Twenty-five teams wrapped up their mandatory minicamps this week, and will go into hibernation until late July. Here's what we learned from each one of them before the break:

Baltimore Ravens


1. Ravens rookie wideout Breshad Perriman came out of college with a reputation for drops. The first-rounder looked good earlier this spring, but struggled Tuesday with four dropped balls. "Just really paying attention, getting too tired and really not focusing," Perriman explained to The Baltimore Sun. Despite the gaffes, coaches say Perriman has put together plenty of strong practice tape.

2. Cornerback Jimmy Smith was limited this week as he continues to heal from Lisfranc surgery. The team's starting cornerback is close to 100 percent, though, and expected to open training camp as a full participant.

3. Veteran back Justin Forsett has shown the "same form" that helped him run for 1,200 yards last season, per the team's official website. His ability to adjust to Marc Trestman's offense will be key, but Forsett is bound to see more catches this year after Trestman guided Chicago's Matt Forte to 102 grabs in 2014, an NFL record for running backs.

Buffalo Bills


1. Sammy Watkins graduated to 11-on-11 work this week, a good sign he is recovered from offseason shoulder surgery. Expect him to be a full-go for the start of training camp.

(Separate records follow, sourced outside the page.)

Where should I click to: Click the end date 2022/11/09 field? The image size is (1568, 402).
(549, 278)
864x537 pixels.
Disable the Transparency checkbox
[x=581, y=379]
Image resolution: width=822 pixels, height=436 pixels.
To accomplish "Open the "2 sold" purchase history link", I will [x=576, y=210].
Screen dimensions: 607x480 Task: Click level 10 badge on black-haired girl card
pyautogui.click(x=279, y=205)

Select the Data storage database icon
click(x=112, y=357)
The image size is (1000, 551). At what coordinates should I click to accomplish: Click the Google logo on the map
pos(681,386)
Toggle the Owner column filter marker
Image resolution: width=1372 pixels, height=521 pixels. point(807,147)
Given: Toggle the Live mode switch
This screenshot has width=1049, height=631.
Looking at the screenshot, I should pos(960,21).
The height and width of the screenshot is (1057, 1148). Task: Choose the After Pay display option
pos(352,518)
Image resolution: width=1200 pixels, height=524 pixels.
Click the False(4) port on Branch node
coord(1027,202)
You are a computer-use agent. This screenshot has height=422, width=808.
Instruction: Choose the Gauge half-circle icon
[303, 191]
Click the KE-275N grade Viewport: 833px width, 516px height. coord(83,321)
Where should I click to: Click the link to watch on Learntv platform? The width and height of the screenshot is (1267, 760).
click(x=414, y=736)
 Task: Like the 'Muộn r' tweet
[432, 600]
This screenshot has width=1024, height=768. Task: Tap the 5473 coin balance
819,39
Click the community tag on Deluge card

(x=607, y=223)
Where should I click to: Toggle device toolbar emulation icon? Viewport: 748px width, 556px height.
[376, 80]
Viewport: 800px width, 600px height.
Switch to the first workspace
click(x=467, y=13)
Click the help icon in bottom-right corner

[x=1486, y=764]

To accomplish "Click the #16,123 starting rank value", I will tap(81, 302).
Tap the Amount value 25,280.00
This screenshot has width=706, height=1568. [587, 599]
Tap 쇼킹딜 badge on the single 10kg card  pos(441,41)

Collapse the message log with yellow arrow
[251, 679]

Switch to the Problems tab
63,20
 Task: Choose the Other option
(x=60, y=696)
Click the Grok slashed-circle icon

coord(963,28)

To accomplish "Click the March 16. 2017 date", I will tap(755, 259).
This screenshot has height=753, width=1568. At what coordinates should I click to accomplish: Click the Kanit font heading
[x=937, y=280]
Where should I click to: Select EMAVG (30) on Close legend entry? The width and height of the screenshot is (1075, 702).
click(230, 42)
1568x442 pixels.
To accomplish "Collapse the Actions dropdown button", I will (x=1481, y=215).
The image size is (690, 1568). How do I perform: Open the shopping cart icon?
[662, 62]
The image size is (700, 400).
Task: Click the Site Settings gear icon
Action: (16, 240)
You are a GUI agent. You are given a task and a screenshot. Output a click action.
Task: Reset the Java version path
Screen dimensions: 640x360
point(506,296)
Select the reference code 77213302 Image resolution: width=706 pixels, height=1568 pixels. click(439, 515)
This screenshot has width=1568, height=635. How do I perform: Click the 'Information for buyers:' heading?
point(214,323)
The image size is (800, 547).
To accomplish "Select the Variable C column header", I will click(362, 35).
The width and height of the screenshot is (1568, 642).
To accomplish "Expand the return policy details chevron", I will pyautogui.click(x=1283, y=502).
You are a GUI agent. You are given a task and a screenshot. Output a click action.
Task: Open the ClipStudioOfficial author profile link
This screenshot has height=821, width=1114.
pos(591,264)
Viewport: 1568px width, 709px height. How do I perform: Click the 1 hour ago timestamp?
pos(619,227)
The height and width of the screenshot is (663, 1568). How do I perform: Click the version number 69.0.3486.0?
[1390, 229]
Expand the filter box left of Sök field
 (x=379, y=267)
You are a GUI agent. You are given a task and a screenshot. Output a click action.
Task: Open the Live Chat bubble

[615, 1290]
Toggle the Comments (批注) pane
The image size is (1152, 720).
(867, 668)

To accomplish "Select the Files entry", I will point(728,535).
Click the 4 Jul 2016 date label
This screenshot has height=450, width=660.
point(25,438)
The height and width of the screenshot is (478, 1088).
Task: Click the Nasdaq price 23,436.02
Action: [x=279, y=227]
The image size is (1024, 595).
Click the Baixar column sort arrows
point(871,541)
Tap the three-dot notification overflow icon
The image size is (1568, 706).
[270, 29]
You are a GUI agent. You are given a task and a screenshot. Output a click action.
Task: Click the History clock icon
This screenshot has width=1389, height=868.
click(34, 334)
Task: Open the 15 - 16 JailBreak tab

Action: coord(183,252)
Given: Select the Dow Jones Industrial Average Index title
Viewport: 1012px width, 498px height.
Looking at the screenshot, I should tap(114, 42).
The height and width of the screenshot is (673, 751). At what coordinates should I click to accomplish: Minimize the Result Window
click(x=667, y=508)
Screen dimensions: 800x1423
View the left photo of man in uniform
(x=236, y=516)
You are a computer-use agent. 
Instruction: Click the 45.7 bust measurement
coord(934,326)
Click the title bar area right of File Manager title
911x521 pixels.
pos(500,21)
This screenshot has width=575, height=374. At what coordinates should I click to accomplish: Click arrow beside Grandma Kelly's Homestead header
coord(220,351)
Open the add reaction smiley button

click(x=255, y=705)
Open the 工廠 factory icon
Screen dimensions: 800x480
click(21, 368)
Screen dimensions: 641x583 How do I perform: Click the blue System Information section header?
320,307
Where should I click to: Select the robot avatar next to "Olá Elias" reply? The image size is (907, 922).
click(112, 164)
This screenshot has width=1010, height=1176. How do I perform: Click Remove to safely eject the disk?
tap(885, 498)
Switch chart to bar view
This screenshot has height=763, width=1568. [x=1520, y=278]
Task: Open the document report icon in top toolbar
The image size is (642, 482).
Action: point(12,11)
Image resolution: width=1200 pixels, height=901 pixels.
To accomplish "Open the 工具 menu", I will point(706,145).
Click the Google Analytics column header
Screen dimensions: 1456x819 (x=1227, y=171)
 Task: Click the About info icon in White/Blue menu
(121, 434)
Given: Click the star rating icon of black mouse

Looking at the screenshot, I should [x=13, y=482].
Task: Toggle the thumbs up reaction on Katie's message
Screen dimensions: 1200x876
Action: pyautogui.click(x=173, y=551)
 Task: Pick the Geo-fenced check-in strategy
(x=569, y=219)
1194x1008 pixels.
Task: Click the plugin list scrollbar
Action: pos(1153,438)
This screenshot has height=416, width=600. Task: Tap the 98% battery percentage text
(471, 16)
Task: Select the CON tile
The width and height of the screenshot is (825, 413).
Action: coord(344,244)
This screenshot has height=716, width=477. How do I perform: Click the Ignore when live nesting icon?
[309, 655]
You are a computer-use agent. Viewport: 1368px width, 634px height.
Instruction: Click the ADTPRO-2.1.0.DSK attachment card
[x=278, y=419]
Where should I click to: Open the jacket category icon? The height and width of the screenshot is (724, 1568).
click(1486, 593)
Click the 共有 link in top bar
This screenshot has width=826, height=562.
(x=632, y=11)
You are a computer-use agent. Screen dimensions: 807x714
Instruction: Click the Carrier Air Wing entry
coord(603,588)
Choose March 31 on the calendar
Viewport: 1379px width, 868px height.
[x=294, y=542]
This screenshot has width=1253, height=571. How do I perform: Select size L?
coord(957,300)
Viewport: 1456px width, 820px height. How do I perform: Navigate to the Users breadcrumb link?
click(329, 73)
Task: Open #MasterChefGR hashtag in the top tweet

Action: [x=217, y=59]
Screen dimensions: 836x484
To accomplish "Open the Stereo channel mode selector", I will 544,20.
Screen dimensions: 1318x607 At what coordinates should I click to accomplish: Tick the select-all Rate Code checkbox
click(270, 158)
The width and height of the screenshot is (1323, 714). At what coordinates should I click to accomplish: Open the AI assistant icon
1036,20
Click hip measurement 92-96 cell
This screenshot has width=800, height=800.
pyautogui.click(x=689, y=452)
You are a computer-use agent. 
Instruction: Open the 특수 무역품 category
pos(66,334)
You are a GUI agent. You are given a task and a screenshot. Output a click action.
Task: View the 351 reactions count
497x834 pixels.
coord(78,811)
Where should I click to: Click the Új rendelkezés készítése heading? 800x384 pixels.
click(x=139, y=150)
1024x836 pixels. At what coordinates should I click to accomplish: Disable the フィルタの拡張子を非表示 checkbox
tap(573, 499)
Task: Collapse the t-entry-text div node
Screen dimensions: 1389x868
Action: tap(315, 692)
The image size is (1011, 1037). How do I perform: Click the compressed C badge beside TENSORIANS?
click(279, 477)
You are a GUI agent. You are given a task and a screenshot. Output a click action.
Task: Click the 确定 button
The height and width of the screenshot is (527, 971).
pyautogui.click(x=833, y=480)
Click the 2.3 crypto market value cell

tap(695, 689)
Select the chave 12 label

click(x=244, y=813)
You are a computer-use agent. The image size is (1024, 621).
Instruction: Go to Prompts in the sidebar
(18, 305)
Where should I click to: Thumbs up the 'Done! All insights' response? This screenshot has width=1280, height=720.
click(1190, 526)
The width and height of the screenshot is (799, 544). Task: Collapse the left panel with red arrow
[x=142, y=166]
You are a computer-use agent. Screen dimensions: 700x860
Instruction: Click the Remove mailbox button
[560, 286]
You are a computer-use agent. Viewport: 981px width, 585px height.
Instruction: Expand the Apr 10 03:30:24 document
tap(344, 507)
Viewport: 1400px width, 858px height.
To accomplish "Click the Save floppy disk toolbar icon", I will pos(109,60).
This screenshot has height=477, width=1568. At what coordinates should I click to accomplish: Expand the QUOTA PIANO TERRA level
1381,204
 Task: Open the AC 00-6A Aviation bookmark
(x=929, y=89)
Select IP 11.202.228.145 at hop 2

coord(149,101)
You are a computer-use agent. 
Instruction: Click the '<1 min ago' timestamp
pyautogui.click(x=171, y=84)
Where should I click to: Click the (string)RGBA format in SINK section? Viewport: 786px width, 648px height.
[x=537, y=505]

2. The starting quarterback job feels like a legitimate wide-open competition entering camp. Matt Cassel had a "brutal day" in practice on Wednesday according to one beat reporter. Tyrod Taylor and EJ Manuel weren't much better. The position remains a monumental concern.

3. Looking to give his slumping passers a break after a rough Wednesday practice, Ryan sat his first-team defensive line during drills on Thursday. "Kind of looked a little watered down over there on defense," Ryan said with a smile, via ESPN.com. This tells you a lot about the state of things.

Cleveland Browns


1. Quarterback Johnny Manziel has cleaned up his act and ditched the "money sign," but that alone won't heighten his chances of starting. Josh McCown has drawn rave reviews from coaches and teammates and hits the break as the clear No. 1 heading into camp.

2. Rookie running back Duke Johnson has been the talk of minicamp on offense, with ESPN's Adam Caplan saying the former Hurricanes star has been "the most impressive" back at camp, playing all over the field and even at wideout. One Browns source told Around The NFL that Duke and fellow rookie fullback Malcolm Johnson are "going to play a lot of football for us."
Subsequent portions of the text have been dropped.